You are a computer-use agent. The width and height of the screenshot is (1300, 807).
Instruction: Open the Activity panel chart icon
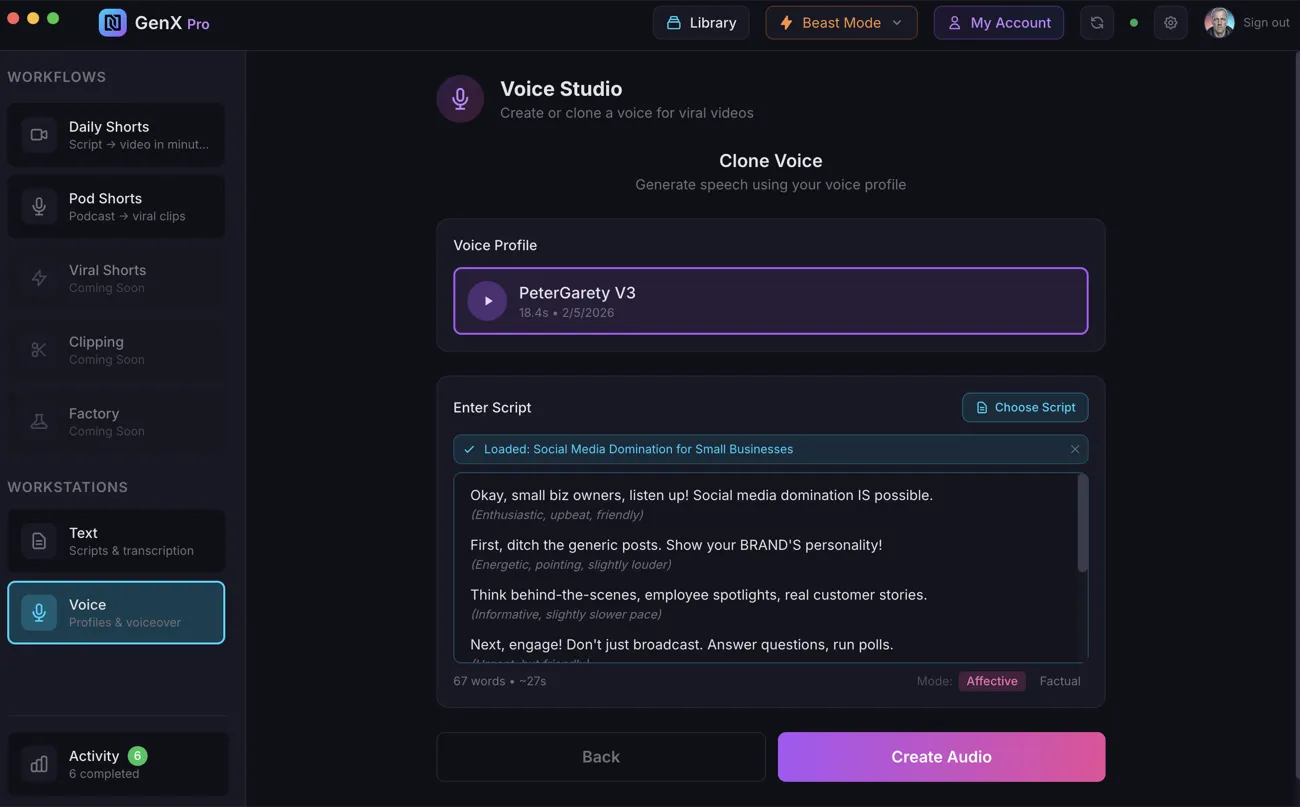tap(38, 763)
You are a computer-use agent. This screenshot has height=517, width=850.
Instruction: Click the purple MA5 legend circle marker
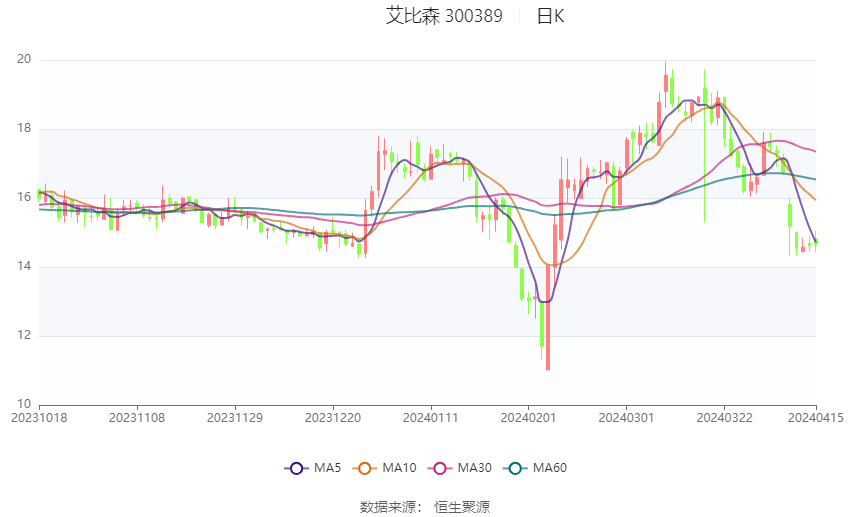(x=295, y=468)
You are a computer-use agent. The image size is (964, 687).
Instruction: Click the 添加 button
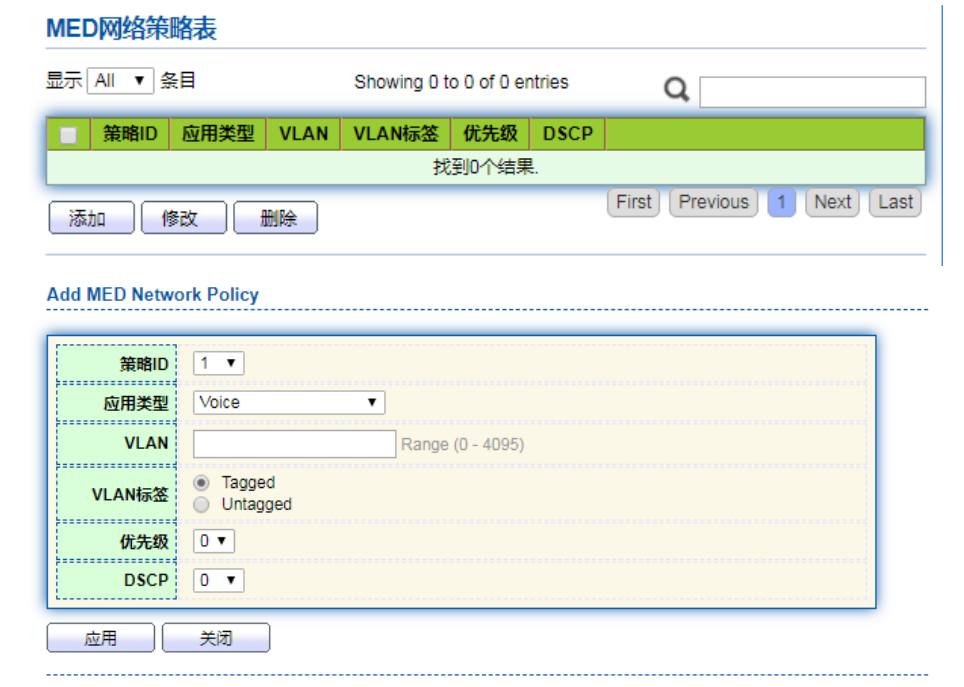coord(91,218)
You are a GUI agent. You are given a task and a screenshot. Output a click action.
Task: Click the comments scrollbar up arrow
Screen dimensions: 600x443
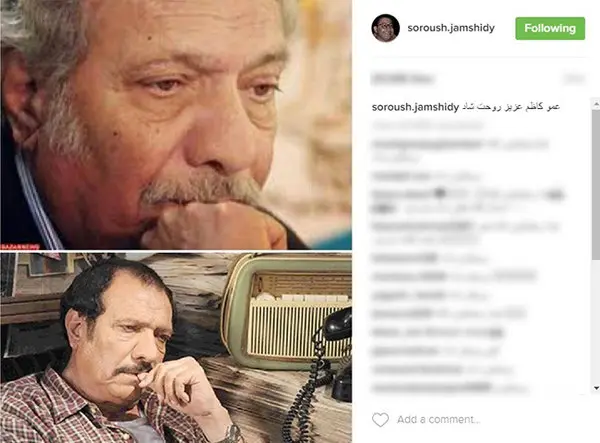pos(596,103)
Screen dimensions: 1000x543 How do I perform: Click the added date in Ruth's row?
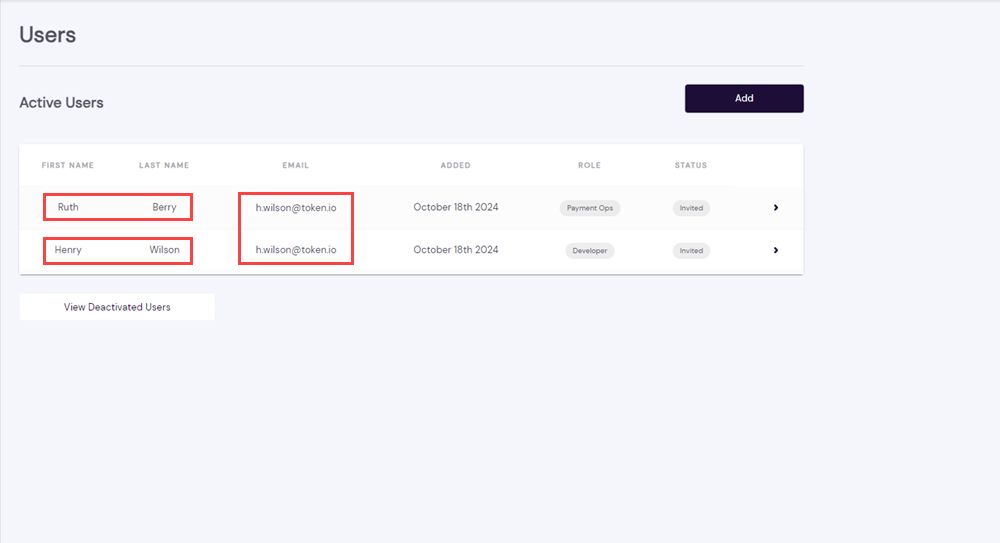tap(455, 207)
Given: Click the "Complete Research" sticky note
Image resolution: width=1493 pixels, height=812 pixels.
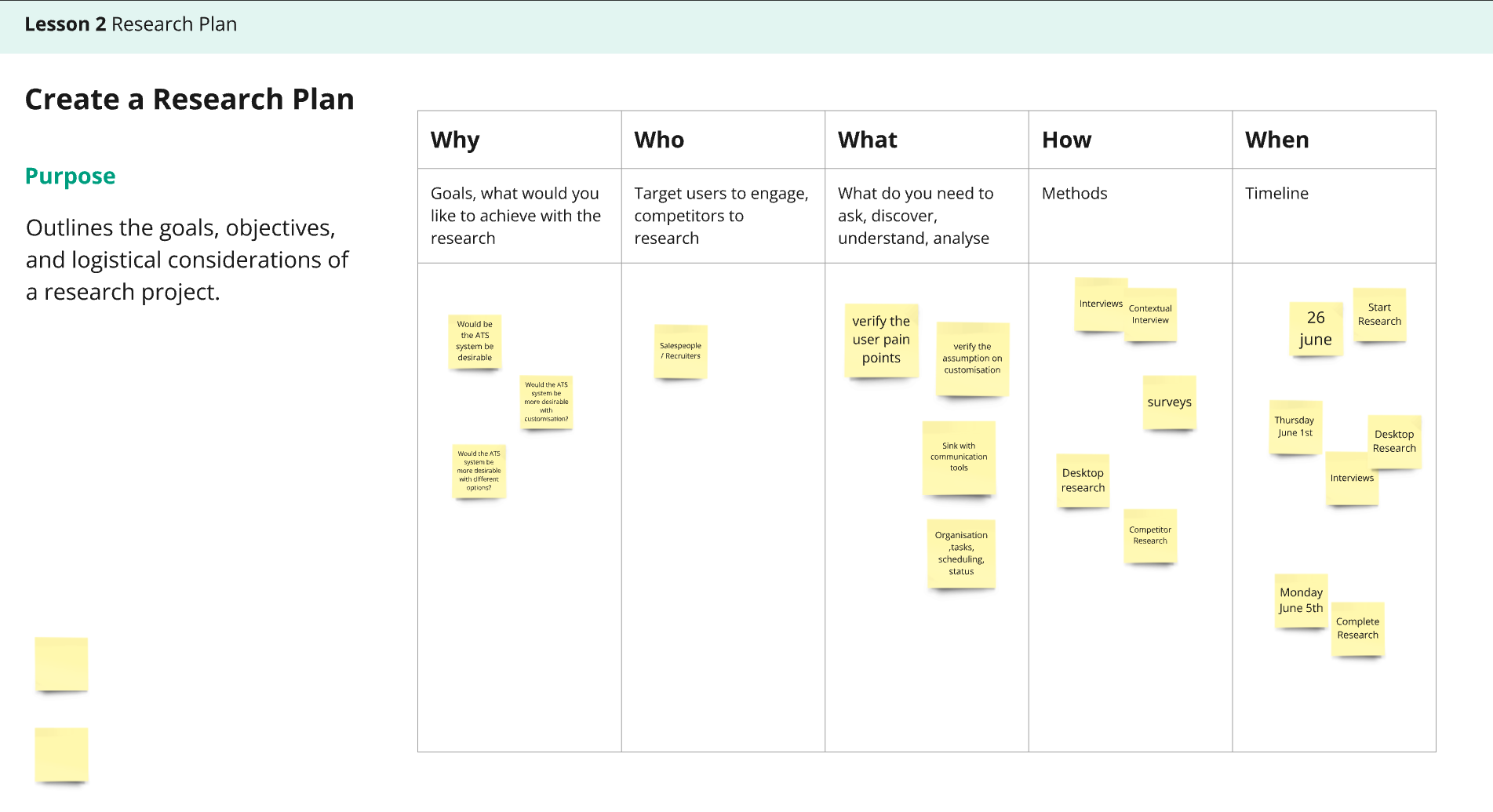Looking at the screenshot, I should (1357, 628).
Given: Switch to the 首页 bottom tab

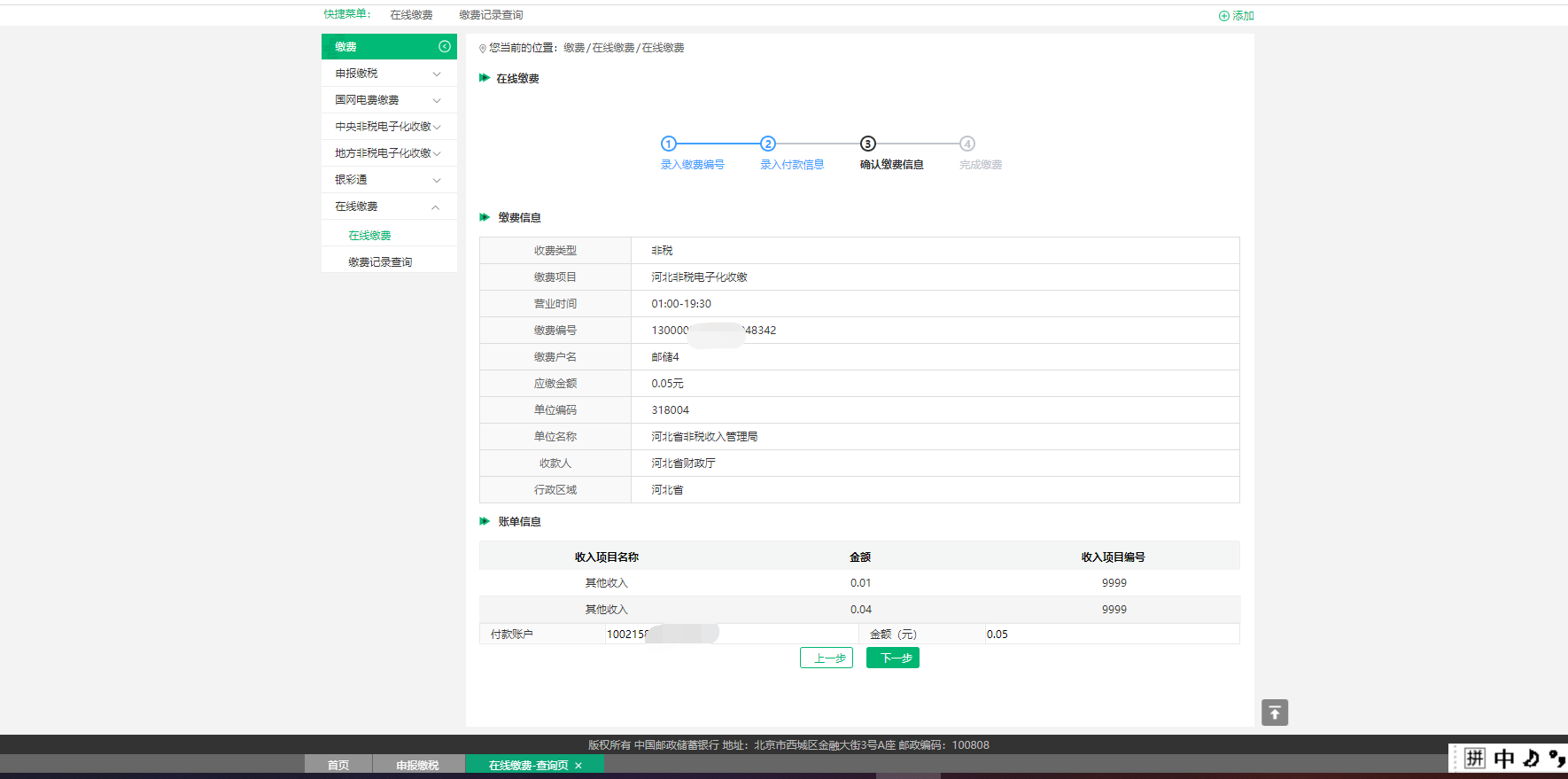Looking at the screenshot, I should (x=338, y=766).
=====
§ **Work instructions**:
Although pictures appear among the entries, please set down only the lines from the one with "You are a computer-use agent. The image" up to and including the one with "Given: Click the", word for word.

§ **Answer space**:
You are a computer-use agent. The image size is (964, 687).
Instruction: Click the 添加 button
coord(91,218)
You are a GUI agent. You are given a task and a screenshot. Output a click action.
Task: Click the comments scrollbar up arrow
Screen dimensions: 600x443
pos(596,103)
Screen dimensions: 1000x543 How do I perform: Click the added date in Ruth's row?
tap(455, 207)
Given: Click the "Complete Research" sticky note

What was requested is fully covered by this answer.